### BRIEF
In the entries that follow, find every line containing "computer" and copy it.

### Stored records

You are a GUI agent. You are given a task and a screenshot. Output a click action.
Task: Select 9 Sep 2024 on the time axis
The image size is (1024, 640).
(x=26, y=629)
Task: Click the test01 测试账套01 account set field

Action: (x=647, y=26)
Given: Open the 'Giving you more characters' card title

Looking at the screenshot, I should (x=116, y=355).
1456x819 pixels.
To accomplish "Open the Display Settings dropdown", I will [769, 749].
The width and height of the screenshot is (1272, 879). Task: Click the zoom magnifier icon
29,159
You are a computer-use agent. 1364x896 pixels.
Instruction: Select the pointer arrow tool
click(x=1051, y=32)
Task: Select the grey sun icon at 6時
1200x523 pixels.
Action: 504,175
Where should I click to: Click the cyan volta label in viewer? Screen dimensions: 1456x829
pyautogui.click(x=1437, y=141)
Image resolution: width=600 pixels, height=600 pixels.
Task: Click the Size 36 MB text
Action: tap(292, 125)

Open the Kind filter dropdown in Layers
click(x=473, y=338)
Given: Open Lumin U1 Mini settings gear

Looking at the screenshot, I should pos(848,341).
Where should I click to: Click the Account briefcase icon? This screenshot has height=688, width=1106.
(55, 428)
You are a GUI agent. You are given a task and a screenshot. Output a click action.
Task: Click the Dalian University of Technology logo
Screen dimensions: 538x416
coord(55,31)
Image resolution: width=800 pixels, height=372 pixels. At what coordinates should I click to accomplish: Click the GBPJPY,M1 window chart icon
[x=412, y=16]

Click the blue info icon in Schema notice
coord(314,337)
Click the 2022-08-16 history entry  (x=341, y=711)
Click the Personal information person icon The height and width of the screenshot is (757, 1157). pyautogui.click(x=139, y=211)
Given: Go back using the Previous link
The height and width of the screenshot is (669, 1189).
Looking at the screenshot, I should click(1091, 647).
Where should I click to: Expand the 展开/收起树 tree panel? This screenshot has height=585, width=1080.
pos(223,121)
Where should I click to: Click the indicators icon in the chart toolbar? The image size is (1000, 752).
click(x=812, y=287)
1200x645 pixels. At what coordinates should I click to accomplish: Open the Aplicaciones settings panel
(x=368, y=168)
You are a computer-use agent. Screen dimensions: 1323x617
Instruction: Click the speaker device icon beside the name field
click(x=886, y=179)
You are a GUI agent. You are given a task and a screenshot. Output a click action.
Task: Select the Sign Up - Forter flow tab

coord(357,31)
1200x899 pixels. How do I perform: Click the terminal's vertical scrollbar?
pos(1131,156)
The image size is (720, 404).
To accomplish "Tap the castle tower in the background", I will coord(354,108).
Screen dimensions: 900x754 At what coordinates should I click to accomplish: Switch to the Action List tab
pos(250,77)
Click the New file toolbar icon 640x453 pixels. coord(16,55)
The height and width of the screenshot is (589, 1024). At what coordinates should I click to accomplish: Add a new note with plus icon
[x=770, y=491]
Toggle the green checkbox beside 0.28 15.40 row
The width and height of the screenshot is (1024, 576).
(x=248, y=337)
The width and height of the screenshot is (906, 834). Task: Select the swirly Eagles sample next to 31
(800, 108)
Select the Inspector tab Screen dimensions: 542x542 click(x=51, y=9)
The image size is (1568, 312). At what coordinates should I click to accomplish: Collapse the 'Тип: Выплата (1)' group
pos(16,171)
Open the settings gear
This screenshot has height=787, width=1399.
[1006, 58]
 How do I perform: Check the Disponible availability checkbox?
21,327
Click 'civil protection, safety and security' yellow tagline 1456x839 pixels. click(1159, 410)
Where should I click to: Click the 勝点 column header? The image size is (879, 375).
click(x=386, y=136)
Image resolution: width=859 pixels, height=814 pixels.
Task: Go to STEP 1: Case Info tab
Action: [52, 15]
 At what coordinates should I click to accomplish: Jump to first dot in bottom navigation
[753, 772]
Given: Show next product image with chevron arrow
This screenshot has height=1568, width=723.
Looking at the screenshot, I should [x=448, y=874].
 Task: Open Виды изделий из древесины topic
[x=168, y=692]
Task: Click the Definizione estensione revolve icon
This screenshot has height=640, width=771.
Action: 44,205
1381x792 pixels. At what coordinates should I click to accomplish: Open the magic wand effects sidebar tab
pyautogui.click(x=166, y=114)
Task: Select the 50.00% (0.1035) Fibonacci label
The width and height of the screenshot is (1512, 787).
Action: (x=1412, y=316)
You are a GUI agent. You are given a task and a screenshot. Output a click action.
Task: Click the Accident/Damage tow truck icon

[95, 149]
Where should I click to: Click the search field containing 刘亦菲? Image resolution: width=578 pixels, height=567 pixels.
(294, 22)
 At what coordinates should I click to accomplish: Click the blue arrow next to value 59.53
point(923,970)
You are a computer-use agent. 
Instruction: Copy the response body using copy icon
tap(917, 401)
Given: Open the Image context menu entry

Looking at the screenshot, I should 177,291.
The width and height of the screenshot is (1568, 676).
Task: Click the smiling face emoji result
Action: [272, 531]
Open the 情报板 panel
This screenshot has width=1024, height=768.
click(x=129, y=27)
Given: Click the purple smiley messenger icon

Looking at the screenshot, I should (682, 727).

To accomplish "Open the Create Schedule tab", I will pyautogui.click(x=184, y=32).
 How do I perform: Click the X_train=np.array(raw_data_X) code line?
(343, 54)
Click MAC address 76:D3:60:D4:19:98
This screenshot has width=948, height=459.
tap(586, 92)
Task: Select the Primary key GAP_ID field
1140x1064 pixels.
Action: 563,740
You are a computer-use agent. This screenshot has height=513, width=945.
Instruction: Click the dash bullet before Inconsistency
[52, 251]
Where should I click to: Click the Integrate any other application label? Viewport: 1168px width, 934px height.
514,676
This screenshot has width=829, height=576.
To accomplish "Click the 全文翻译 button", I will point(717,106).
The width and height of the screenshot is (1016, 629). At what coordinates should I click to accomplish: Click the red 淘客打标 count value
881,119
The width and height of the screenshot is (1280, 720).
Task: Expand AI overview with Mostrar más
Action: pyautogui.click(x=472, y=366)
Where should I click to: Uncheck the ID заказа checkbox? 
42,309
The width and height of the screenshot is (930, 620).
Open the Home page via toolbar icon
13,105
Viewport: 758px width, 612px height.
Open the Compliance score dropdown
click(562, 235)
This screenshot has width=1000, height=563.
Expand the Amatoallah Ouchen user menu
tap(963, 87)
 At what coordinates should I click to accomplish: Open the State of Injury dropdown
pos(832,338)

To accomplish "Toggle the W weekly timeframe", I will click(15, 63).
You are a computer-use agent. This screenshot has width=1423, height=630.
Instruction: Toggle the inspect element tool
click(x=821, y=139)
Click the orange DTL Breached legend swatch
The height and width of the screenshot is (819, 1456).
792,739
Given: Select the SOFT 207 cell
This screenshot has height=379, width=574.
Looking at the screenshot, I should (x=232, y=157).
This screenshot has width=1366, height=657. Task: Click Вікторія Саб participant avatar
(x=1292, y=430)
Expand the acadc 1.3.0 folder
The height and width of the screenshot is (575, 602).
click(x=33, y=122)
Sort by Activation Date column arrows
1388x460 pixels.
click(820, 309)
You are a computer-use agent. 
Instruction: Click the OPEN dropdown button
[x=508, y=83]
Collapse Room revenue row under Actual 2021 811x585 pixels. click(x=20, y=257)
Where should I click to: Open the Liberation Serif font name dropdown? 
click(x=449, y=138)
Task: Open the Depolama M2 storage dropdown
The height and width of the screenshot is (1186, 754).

### SOLUTION TO THIS TASK
You are a computer-use agent. 1364x896 pixels.
You are a computer-use agent. Screen dimensions: 1323x617
You are a computer-use agent. 
You are a computer-use agent. This screenshot has height=513, width=945.
You are a computer-use agent. This screenshot has width=1423, height=630.
You are a computer-use agent. 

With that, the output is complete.